Comme en première instance, M. [E] se prévaut de sa double qualité d’associé de la Société civile, à hauteur de 50 % des parts, et de liquidateur amiable de la société – dernière qualité dont la pièce n° 8 versée aux débats ne permet au demeurant pas de justifier.
Quoi qu’il en soit M. [E] agit en son nom propre pour obtenir réparation d’un préjudice " découlant des indemnités d’occupation complémentaires qui auraient dû être payées à la SC du [Adresse 2] sur la période du 1er septembre 2009 au 7 janvier 2017 ". Or, force est de constater que seule la Société civile, propriétaire et bailleur des locaux donnés à bail, avait qualité pour percevoir les indemnités d’occupation mentionnées, et partant pour se prévaloir du préjudice allégué.

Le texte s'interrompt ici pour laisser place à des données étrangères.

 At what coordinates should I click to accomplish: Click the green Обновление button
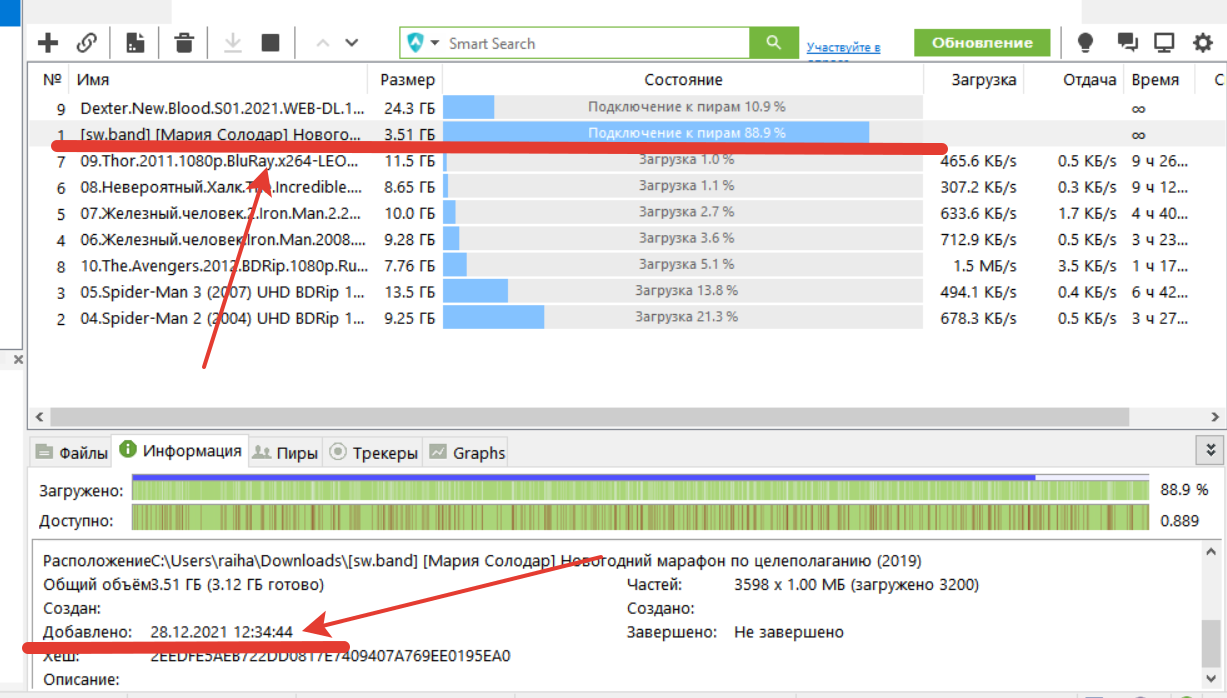(981, 43)
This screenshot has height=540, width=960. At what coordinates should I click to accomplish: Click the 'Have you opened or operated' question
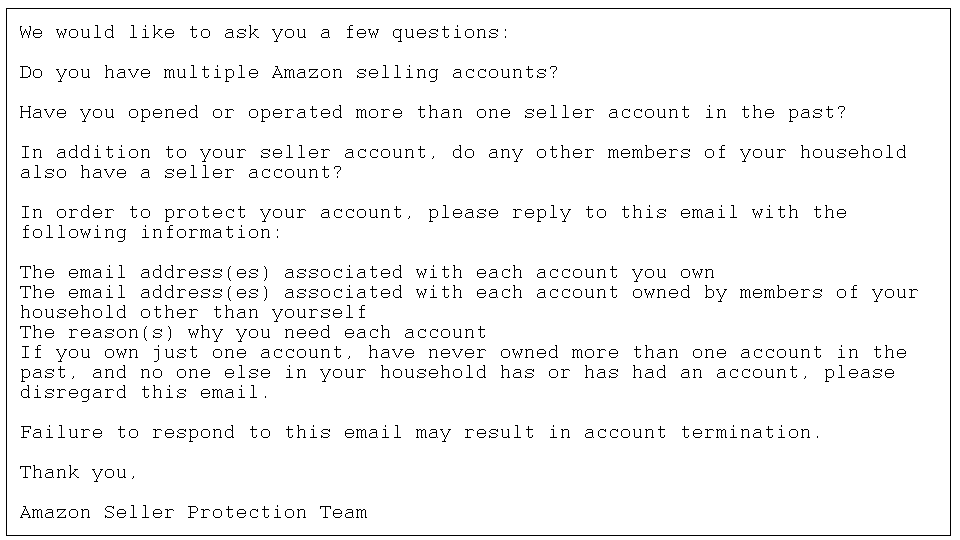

Il en résulte que le préjudice invoqué par M. [E] à titre personnel ne peut être qualifié de préjudice « direct et personnel » comme il le prétend.
C’est donc à juste titre, par des motifs pleinement pertinents que la cour adopte en intégralité, que le premier juge a déclaré l’action de M. [E], irrecevable, faute de qualité à agir, en application de l’article 31 du code de procédure civile.
M. [E] succombant supportera les dépens de l’instance d’appel, en application de l’article 696 du code de procédure civile, sans qu’il y ait lieu, en conséquence, d’accueillir sa demande au titre de l’article 700 du code de procédure civile.
PAR CES MOTIFS
La cour, par arrêt contradictoire, mis à disposition,
Confirme l’ordonnance en ses dispositions soumises à la cour,
Y ajoutant,
Condamne M. [S] [E] aux dépens,
Rejette ses autres demandes.
— prononcé publiquement par mise à disposition de l’arrêt au greffe de la cour, les parties en ayant été préalablement avisées dans les conditions prévues au deuxième alinéa de l’article 450 du code de procédure civile.
— signé par Madame Florence PERRET, Présidente et par Madame FOULON, Greffière , auquel la minute de la décision a été remise par le magistrat signataire.